Schärding

Politischer Bezirk Schärding, Oberösterreich, Österreich

Land:
Bundesland:
Gemeinde:
Schärding
Bevölkerung:
5 005

Über Schärding

Schärding (help · info) ist eine Stadt im nordösterreichischen Bundesland Oberösterreich, der Hauptstadt des gleichnamigen Bezirks und ein wichtiger Hafen am Inn. Historisch gesehen war es im Besitz der Familie Wittelsbach, was sich in der Architektur der Stadt widerspiegelt.
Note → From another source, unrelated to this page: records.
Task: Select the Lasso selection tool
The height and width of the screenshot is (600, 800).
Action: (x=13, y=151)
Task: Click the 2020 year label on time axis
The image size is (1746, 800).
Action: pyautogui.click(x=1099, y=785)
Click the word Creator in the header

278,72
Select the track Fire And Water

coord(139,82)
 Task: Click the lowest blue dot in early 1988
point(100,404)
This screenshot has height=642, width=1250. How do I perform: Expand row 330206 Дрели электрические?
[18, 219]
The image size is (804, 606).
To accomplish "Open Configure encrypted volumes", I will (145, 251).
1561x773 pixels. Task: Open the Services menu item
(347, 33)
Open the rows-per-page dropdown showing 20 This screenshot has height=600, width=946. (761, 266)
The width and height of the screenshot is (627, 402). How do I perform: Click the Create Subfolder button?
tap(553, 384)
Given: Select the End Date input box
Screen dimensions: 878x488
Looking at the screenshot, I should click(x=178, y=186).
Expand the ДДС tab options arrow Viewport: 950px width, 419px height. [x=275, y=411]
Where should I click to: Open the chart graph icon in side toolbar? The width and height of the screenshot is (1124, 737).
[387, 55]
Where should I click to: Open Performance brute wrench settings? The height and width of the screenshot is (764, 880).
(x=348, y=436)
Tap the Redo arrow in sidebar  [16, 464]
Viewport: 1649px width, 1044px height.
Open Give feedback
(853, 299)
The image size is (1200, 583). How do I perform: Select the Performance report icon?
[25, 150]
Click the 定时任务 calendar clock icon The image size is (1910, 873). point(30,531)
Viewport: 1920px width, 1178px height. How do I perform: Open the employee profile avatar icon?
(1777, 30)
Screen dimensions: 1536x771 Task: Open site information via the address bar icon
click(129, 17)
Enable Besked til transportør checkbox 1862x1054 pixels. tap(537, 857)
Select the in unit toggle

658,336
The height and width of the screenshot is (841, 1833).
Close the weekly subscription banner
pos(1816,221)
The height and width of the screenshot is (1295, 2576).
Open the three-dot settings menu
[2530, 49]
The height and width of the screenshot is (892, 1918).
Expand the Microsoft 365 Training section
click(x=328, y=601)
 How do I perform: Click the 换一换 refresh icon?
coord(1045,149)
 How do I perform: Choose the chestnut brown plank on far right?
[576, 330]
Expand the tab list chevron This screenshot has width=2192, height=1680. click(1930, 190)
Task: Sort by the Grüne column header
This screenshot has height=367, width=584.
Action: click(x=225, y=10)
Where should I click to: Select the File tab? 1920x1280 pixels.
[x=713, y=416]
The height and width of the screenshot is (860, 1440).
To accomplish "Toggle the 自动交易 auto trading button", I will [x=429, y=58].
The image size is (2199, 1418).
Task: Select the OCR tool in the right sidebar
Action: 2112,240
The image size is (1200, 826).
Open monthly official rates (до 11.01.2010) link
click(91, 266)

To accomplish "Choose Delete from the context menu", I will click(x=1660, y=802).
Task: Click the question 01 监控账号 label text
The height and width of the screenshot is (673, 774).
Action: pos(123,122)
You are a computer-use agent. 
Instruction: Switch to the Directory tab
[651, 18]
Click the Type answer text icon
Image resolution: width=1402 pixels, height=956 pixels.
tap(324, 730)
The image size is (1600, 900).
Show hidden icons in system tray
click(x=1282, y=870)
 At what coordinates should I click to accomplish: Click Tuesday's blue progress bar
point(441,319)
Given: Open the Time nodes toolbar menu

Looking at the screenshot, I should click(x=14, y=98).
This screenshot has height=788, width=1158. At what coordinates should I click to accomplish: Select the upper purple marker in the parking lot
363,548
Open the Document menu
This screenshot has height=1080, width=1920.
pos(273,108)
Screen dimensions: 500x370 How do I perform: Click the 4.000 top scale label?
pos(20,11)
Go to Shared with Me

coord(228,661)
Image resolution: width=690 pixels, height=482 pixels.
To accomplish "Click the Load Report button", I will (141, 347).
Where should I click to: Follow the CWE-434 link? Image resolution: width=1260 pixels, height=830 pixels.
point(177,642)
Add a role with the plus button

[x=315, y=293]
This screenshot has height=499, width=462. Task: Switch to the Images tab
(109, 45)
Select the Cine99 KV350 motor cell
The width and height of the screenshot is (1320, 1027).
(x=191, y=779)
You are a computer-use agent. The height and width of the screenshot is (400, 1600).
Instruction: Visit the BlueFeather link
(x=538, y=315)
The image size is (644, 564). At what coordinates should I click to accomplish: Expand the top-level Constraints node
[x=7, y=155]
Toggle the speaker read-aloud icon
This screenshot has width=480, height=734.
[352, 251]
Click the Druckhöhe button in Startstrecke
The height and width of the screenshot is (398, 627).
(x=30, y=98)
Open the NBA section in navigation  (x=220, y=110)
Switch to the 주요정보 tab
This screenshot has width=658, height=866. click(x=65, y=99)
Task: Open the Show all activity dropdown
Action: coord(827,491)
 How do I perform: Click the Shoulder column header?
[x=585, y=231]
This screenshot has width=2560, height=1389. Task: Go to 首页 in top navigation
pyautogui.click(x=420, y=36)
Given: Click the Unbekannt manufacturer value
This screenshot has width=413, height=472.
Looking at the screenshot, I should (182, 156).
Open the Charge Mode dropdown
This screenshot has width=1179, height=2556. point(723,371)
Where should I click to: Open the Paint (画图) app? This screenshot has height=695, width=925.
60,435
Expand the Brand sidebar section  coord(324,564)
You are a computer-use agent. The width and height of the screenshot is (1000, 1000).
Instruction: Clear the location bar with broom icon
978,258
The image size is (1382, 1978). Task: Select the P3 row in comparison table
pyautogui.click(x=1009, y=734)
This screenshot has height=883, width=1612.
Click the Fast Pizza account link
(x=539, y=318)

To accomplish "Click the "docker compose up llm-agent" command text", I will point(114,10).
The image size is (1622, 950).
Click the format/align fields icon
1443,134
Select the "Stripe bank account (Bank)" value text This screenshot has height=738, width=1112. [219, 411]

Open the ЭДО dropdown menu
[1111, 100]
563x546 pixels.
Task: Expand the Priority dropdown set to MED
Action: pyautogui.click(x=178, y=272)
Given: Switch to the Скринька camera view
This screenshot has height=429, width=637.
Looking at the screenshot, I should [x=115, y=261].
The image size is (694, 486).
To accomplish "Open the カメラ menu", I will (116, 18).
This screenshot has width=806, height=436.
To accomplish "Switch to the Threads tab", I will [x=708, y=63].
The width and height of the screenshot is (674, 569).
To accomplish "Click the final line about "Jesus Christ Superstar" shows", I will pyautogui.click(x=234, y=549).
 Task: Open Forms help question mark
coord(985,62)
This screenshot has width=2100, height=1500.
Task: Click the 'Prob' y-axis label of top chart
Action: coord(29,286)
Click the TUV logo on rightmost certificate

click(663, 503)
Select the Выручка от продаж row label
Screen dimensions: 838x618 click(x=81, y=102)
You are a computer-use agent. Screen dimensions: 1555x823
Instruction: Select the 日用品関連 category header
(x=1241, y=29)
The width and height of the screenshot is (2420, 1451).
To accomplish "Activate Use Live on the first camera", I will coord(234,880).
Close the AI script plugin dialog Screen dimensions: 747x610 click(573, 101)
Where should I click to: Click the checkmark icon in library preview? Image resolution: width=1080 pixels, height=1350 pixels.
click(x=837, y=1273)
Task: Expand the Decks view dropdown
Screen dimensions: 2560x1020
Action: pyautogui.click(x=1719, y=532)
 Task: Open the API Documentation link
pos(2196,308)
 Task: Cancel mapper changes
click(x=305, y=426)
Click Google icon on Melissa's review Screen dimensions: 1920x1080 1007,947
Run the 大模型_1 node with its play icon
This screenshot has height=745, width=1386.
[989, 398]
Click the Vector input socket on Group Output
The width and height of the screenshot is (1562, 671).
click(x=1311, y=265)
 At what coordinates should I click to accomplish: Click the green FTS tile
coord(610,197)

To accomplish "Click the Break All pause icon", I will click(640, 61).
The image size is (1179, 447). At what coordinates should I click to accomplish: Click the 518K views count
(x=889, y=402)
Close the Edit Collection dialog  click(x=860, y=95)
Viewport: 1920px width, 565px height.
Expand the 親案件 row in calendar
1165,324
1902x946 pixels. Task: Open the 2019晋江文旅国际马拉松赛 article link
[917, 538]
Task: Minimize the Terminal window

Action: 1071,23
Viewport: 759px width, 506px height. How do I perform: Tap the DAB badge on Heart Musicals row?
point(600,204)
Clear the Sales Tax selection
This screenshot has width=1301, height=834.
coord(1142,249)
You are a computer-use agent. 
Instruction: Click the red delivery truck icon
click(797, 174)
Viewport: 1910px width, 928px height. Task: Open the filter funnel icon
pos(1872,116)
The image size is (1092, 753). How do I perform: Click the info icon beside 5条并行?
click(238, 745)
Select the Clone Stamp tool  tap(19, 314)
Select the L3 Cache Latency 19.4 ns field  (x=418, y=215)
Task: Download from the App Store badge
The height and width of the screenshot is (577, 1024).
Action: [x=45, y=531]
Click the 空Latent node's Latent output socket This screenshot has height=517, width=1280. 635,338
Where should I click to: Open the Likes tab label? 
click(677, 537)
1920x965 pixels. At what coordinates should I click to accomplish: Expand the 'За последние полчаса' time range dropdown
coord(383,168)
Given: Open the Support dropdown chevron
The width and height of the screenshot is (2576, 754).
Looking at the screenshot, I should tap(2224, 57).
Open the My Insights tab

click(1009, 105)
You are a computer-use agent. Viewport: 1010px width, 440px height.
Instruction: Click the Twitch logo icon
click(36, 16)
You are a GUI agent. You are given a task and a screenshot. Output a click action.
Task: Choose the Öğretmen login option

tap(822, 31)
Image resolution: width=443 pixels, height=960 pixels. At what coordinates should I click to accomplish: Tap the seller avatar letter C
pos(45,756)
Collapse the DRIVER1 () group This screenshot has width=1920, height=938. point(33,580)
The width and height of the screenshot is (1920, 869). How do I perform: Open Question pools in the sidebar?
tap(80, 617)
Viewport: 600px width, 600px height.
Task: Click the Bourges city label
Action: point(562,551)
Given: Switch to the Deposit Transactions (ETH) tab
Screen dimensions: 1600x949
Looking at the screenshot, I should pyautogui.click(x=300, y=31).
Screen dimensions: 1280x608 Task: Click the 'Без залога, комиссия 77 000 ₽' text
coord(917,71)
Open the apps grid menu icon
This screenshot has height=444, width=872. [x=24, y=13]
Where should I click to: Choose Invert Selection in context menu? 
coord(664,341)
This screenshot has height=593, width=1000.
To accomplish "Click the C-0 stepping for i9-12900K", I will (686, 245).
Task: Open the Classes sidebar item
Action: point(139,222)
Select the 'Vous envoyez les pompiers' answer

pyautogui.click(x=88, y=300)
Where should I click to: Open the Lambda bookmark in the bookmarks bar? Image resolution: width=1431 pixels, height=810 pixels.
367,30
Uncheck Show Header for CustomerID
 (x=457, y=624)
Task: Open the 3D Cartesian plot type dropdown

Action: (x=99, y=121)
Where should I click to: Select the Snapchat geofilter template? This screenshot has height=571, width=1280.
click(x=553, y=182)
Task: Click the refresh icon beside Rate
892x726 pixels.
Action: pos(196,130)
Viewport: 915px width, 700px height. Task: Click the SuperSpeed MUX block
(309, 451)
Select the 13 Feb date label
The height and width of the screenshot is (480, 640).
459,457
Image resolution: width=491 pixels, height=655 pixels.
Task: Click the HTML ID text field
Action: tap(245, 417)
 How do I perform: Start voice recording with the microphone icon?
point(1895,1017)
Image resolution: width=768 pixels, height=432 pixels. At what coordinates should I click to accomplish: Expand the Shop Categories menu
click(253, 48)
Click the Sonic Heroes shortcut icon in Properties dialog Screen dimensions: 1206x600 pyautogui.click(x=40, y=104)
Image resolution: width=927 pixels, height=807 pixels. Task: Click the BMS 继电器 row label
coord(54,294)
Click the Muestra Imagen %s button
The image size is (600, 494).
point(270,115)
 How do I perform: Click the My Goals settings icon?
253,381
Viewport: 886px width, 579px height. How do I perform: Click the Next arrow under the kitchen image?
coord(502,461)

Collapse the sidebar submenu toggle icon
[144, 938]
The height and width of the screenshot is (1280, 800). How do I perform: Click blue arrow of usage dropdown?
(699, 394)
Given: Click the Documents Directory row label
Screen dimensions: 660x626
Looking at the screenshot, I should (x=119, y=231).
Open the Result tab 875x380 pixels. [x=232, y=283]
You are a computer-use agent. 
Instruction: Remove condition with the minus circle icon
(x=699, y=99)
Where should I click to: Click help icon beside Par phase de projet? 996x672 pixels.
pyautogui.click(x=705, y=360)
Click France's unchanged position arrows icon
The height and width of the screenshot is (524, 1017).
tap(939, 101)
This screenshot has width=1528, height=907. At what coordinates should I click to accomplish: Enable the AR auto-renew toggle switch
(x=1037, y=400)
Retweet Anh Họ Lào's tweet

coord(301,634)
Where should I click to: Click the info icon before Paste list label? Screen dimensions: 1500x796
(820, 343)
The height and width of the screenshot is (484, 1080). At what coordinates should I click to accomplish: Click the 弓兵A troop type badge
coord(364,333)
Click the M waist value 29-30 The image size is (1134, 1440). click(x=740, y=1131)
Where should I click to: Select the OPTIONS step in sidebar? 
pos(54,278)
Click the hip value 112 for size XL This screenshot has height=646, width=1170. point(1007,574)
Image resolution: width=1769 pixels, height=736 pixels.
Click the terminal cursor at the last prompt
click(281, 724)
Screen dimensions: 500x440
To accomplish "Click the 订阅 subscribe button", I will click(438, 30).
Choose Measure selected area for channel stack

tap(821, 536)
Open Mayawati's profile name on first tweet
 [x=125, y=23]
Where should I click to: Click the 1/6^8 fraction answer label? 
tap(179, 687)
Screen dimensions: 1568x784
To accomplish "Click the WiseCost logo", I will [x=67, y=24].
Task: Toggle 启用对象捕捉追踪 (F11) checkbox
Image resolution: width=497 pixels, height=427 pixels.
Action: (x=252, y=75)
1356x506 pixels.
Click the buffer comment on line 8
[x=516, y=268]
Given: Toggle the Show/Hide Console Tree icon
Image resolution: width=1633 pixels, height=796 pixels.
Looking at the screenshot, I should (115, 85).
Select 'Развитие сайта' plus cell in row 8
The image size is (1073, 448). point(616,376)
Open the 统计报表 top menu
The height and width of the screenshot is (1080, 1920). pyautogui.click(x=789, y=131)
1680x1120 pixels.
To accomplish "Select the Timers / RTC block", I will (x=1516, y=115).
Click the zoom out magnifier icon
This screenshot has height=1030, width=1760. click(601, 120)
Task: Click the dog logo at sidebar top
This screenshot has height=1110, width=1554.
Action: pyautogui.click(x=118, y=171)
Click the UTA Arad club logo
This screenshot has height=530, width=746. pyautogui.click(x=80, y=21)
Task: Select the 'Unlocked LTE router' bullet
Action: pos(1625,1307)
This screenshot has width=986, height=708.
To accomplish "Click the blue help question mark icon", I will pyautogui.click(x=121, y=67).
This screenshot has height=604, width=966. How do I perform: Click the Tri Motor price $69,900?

Zum 1. Januar 2014 hatte es eine Bevölkerung von 4.874.

Geschichte und Funktionen

Die Stadt war bis 1779 im Besitz der bayerischen Familie Wittelsbach. Der Eyewitness Travel Austria Guide beschreibt das Beste an Schärding: den zentralen Platz, an dessen nördlichem Ende sich die Silberzeile mit Satteldachhäusern befindet. Weitere Merkmale sind die große Kirche St. George. Das Schloss ist verschwunden, aber in seinem Eingang befindet sich ein lokales Museum mit religiösen Skulpturen und solchen von Johann Peter Schwanthaler.

Geographie

Die Stadt liegt auf einer Höhe von 313 Metern im Innviertel. Es misst 4,1 km von Nord nach Süd, 1,9 km von West nach Ost. Die Gesamtfläche beträgt 4,08 km². 2,4 Prozent der Fläche sind bewaldet, 31,7 Prozent werden landwirtschaftlich genutzt.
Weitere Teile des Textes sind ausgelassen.